■ **DO THIS**:
Recast every line of the entries below as a Markdown table with the columns Row and Entry line. Number each line in order and omit blank lines.

## START MATERIALS PROVIDED

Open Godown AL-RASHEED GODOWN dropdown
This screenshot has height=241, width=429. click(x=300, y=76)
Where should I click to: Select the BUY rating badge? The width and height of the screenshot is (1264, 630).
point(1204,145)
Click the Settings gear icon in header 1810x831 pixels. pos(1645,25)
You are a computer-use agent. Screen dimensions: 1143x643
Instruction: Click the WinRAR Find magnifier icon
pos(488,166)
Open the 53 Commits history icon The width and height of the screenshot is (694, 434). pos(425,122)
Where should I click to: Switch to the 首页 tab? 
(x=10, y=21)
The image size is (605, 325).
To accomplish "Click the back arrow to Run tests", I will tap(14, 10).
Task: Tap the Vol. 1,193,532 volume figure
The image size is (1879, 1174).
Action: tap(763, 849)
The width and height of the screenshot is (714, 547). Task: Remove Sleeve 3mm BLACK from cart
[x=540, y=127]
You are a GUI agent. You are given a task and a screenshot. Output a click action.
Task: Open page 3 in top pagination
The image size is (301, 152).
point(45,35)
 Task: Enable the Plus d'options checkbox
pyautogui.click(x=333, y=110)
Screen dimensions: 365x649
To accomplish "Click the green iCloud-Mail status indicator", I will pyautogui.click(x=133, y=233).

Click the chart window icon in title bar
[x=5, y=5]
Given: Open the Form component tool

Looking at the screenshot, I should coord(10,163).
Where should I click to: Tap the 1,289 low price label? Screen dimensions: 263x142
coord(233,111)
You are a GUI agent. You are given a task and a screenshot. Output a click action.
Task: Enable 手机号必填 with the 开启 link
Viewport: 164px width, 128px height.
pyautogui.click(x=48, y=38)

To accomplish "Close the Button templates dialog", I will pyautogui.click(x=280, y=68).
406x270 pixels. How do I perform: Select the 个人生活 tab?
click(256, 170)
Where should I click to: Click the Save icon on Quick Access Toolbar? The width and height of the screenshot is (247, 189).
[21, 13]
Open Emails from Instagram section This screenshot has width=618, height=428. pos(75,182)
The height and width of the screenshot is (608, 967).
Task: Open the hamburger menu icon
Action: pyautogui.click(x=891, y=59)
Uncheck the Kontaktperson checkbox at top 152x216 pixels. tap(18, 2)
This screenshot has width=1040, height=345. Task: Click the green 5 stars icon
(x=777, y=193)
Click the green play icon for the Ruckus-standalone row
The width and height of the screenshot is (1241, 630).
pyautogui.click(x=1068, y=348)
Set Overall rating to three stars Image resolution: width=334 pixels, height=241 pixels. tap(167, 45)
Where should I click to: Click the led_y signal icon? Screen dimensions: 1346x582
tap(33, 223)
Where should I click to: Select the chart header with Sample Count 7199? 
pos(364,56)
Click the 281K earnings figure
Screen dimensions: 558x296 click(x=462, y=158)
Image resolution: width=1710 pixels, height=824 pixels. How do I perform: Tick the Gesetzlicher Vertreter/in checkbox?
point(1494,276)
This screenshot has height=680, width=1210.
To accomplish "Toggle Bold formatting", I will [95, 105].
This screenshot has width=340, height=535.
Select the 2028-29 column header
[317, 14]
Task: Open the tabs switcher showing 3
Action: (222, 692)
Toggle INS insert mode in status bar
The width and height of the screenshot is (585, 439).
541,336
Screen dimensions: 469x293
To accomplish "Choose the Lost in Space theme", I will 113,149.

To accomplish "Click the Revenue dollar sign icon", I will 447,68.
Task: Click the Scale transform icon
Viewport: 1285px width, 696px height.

## END MATERIALS PROVIDED

■ **FULL OUTPUT**:
| Row | Entry line |
|---|---|
| 1 | Open Godown AL-RASHEED GODOWN dropdown |
| 2 | This screenshot has height=241, width=429. click(x=300, y=76) |
| 3 | Where should I click to: Select the BUY rating badge? The width and height of the screenshot is (1264, 630). |
| 4 | point(1204,145) |
| 5 | Click the Settings gear icon in header 1810x831 pixels. pos(1645,25) |
| 6 | You are a computer-use agent. Screen dimensions: 1143x643 |
| 7 | Instruction: Click the WinRAR Find magnifier icon |
| 8 | pos(488,166) |
| 9 | Open the 53 Commits history icon The width and height of the screenshot is (694, 434). pos(425,122) |
| 10 | Where should I click to: Switch to the 首页 tab?  |
| 11 | (x=10, y=21) |
| 12 | The image size is (605, 325). |
| 13 | To accomplish "Click the back arrow to Run tests", I will tap(14, 10). |
| 14 | Task: Tap the Vol. 1,193,532 volume figure |
| 15 | The image size is (1879, 1174). |
| 16 | Action: tap(763, 849) |
| 17 | The width and height of the screenshot is (714, 547). Task: Remove Sleeve 3mm BLACK from cart |
| 18 | [x=540, y=127] |
| 19 | You are a GUI agent. You are given a task and a screenshot. Output a click action. |
| 20 | Task: Open page 3 in top pagination |
| 21 | The image size is (301, 152). |
| 22 | point(45,35) |
| 23 |  Task: Enable the Plus d'options checkbox |
| 24 | pyautogui.click(x=333, y=110) |
| 25 | Screen dimensions: 365x649 |
| 26 | To accomplish "Click the green iCloud-Mail status indicator", I will pyautogui.click(x=133, y=233). |
| 27 | Click the chart window icon in title bar |
| 28 | [x=5, y=5] |
| 29 | Given: Open the Form component tool |
| 30 | Looking at the screenshot, I should coord(10,163). |
| 31 | Where should I click to: Tap the 1,289 low price label? Screen dimensions: 263x142 |
| 32 | coord(233,111) |
| 33 | You are a GUI agent. You are given a task and a screenshot. Output a click action. |
| 34 | Task: Enable 手机号必填 with the 开启 link |
| 35 | Viewport: 164px width, 128px height. |
| 36 | pyautogui.click(x=48, y=38) |
| 37 | To accomplish "Close the Button templates dialog", I will pyautogui.click(x=280, y=68). |
| 38 | 406x270 pixels. How do I perform: Select the 个人生活 tab? |
| 39 | click(256, 170) |
| 40 | Where should I click to: Click the Save icon on Quick Access Toolbar? The width and height of the screenshot is (247, 189). |
| 41 | [21, 13] |
| 42 | Open Emails from Instagram section This screenshot has width=618, height=428. pos(75,182) |
| 43 | The height and width of the screenshot is (608, 967). |
| 44 | Task: Open the hamburger menu icon |
| 45 | Action: pyautogui.click(x=891, y=59) |
| 46 | Uncheck the Kontaktperson checkbox at top 152x216 pixels. tap(18, 2) |
| 47 | This screenshot has width=1040, height=345. Task: Click the green 5 stars icon |
| 48 | (x=777, y=193) |
| 49 | Click the green play icon for the Ruckus-standalone row |
| 50 | The width and height of the screenshot is (1241, 630). |
| 51 | pyautogui.click(x=1068, y=348) |
| 52 | Set Overall rating to three stars Image resolution: width=334 pixels, height=241 pixels. tap(167, 45) |
| 53 | Where should I click to: Click the led_y signal icon? Screen dimensions: 1346x582 |
| 54 | tap(33, 223) |
| 55 | Where should I click to: Select the chart header with Sample Count 7199?  |
| 56 | pos(364,56) |
| 57 | Click the 281K earnings figure |
| 58 | Screen dimensions: 558x296 click(x=462, y=158) |
| 59 | Image resolution: width=1710 pixels, height=824 pixels. How do I perform: Tick the Gesetzlicher Vertreter/in checkbox? |
| 60 | point(1494,276) |
| 61 | This screenshot has height=680, width=1210. |
| 62 | To accomplish "Toggle Bold formatting", I will [95, 105]. |
| 63 | This screenshot has width=340, height=535. |
| 64 | Select the 2028-29 column header |
| 65 | [317, 14] |
| 66 | Task: Open the tabs switcher showing 3 |
| 67 | Action: (222, 692) |
| 68 | Toggle INS insert mode in status bar |
| 69 | The width and height of the screenshot is (585, 439). |
| 70 | 541,336 |
| 71 | Screen dimensions: 469x293 |
| 72 | To accomplish "Choose the Lost in Space theme", I will 113,149. |
| 73 | To accomplish "Click the Revenue dollar sign icon", I will 447,68. |
| 74 | Task: Click the Scale transform icon |
| 75 | Viewport: 1285px width, 696px height. |